[Data records]
- - -

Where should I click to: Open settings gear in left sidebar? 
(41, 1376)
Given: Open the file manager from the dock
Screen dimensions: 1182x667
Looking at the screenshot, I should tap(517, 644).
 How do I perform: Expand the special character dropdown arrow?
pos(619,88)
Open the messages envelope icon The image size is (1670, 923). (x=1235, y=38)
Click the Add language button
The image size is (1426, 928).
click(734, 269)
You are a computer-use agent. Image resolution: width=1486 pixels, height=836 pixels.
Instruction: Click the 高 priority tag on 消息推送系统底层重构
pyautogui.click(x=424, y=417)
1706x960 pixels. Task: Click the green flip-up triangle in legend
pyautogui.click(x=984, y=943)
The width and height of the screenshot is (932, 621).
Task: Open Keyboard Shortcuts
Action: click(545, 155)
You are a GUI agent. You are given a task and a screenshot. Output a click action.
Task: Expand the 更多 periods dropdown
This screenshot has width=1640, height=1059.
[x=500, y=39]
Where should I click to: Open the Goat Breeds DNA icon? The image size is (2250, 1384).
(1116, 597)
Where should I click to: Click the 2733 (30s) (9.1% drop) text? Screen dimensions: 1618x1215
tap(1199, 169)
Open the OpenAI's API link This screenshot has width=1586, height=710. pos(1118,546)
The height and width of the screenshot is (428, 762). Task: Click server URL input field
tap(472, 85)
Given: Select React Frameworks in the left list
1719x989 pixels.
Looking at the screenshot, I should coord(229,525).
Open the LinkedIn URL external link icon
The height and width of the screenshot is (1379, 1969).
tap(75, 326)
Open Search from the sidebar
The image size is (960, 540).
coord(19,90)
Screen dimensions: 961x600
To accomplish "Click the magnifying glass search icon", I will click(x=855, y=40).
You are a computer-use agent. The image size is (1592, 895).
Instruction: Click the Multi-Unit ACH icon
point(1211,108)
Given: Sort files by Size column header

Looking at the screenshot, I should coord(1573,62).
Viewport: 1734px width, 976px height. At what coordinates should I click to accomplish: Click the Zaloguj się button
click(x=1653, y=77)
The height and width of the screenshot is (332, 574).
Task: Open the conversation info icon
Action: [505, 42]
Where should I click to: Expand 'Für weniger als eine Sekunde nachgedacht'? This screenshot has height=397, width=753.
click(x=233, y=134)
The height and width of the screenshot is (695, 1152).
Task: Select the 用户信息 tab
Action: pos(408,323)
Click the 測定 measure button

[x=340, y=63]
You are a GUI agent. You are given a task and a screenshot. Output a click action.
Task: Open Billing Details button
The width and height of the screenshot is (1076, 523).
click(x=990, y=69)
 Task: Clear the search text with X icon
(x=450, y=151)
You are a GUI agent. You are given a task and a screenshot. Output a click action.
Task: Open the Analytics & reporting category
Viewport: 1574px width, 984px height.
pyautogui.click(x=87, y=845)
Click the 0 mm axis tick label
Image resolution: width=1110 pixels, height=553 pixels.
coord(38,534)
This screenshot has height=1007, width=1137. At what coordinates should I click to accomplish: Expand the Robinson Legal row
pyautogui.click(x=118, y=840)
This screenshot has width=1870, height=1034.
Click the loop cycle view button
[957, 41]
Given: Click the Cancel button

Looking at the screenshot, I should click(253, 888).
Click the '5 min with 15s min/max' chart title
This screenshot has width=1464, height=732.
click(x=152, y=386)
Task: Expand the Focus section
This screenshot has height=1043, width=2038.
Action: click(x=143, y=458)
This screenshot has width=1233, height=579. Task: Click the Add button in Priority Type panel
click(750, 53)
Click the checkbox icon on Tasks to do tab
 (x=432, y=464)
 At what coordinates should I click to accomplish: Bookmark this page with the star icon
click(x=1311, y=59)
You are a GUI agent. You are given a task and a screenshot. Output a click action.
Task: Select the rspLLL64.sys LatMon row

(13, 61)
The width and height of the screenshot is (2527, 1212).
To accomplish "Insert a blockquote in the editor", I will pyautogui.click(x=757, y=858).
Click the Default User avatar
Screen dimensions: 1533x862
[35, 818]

- - -

__TASK DESCRIPTION__. Among the records above, find each line holding the string "link" and pull it out.

__SOLUTION TO THIS PROBLEM__.
Open the OpenAI's API link This screenshot has width=1586, height=710. pos(1118,546)
Open the LinkedIn URL external link icon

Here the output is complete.